Days ago, the U.S. Senate Health, Education, Labor and Pensions Committee unanimously approved a bill called the “Opioid Crisis Response Act of 2018.” Since this is a bipartisan measure, it’s no surprise that the bill is a catchall of small ideas. Sure, we should enact the bill. But it’s more PR than solution.
Let’s address one slice of that PR. Why is it called an “opioid crisis”?
Since when did we start using the word “opioid”? When did we stop calling it a “drug crisis,” or as I will explain, a “heroin and fentanyl crisis”? When did we start focusing on the narcotics instead of the people abusing them? When did we start shifting the blame from drug “addicts” to prescribers? And when did we stop talking about the “war on drugs”?
When the addicts were perceived as white.
But (perhaps you are thinking), isn’t the situation now different from the 1980s and 90s because the drug users are mostly dying from prescription drugs?
No.
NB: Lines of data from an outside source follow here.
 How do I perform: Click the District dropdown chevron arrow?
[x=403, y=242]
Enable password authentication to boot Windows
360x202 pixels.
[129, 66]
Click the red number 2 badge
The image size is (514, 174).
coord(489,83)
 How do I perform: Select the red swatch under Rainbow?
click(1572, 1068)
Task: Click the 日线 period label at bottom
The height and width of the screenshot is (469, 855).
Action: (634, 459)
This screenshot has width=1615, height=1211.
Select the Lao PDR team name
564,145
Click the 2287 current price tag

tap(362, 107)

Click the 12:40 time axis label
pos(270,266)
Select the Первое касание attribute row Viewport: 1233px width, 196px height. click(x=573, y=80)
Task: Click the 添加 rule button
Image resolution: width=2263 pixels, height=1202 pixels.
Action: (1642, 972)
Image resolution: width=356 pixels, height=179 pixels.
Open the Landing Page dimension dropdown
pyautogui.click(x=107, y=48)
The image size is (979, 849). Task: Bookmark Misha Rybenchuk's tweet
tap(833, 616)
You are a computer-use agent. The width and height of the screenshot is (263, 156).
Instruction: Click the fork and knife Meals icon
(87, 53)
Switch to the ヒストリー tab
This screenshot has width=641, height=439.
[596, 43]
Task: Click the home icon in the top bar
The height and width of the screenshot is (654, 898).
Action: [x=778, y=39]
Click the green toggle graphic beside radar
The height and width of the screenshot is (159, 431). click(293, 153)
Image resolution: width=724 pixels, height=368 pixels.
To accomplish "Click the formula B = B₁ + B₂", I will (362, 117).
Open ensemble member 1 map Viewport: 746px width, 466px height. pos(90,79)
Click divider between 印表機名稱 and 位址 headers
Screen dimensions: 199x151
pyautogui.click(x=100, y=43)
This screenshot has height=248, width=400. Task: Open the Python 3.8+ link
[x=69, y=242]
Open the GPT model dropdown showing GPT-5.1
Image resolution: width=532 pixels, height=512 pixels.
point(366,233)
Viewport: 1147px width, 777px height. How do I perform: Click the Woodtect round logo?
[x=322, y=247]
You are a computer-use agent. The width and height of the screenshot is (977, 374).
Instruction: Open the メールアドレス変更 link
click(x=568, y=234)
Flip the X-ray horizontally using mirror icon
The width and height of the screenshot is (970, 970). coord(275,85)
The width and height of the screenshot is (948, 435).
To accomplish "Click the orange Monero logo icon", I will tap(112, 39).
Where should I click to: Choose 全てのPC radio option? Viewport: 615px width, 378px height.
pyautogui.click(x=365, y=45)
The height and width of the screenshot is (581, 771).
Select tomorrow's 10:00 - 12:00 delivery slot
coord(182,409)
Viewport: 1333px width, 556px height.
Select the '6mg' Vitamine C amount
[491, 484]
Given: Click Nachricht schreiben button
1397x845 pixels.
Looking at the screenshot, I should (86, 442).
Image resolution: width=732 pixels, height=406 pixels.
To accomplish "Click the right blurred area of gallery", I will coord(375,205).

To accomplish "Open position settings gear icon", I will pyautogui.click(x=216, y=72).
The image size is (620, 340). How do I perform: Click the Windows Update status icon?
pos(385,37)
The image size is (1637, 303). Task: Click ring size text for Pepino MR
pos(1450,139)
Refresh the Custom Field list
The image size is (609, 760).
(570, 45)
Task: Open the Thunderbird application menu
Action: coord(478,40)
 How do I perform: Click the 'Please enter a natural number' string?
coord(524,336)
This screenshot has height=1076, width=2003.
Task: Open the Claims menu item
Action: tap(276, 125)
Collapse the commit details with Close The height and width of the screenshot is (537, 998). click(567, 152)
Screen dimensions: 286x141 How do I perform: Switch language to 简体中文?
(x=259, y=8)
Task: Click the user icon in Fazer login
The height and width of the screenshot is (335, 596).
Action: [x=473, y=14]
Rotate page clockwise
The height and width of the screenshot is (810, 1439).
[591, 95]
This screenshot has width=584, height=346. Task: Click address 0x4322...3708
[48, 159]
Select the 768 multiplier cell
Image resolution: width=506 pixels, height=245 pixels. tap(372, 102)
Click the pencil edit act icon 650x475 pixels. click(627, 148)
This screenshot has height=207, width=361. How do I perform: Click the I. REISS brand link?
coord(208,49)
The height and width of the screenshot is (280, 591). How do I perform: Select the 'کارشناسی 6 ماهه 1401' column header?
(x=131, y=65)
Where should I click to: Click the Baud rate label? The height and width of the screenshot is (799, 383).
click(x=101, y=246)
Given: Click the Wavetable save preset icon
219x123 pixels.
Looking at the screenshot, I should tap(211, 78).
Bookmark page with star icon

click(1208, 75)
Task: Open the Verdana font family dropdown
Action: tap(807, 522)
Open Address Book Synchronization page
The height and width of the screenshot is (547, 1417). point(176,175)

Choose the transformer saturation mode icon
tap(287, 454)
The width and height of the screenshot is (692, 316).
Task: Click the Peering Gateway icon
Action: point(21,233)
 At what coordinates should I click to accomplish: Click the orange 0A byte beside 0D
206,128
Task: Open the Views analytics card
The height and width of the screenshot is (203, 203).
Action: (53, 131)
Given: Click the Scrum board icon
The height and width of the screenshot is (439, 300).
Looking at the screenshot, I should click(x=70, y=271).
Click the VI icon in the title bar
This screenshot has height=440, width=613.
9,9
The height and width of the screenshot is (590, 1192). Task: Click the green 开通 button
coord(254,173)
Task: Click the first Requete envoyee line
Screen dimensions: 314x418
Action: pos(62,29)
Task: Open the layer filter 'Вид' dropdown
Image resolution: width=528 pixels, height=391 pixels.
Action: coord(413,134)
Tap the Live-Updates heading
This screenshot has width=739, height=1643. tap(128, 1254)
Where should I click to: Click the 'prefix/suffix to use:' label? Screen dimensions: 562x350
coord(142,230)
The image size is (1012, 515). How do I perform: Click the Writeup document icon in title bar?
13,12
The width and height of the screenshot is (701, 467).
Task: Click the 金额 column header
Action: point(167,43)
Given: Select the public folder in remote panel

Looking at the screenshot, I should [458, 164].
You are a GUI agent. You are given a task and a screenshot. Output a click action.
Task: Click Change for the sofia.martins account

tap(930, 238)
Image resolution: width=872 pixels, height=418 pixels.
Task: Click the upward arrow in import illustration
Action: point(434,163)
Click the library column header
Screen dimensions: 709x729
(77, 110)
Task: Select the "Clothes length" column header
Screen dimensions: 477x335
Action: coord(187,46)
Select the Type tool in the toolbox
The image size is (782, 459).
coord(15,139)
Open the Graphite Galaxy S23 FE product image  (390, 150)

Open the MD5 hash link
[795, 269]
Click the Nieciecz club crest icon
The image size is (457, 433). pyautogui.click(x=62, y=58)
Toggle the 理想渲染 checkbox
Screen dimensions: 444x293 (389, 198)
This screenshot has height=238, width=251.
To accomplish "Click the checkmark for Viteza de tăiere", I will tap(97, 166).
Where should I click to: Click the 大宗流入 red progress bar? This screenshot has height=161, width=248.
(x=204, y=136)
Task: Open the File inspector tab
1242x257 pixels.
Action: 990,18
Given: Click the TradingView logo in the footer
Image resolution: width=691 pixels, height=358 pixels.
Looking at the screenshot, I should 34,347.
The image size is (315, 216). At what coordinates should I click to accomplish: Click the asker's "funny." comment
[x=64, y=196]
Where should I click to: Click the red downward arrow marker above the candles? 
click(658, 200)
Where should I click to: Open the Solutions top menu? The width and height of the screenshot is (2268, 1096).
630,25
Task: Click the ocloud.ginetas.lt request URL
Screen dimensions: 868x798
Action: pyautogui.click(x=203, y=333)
That is political spin promoted by both parties and all of the media.
First, understand that “opioid” includes four different types of drugs: (1) illegal opium products (mostly heroin), (2) illegal synthetic opium products (mostly fentanyl), (3) prescribed methadone, and (4) all other prescribed semi-synthetic opium products (like oxycodone).
According to the Centers for Disease Control, in 2016 there were 34,882 deaths from illegal opioid products and only 17,860 from opioid prescriptions. Illegal opioids caused twice as much harm.
But even more crucial, look at the trends.
The number of deaths from methadone overdoses have steadily declined from 5,518 in 2007 to 3,373 in 2016. There is no methadone crisis.
The number of deaths from all other opioid prescriptions—the type of medicine that politicians and the media are hysterical about—increased from 10,943 in 2010 to 14,487 in 2016. This represents a 32 percent increase, which is sad. But…
Deaths from heroin jumped from 3,036 in 2010 to 15,469 in 2016—a five-fold increase. And deaths from fentanyl skyrocketed from 3,007 in 2010 to 19,413 in 2016—greater than a six-fold increase.
Now that’s a crisis.
White folks are dying, but today’s emergency is overwhelmingly a matter of illegal drugs, not prescriptions. Why the phony spin?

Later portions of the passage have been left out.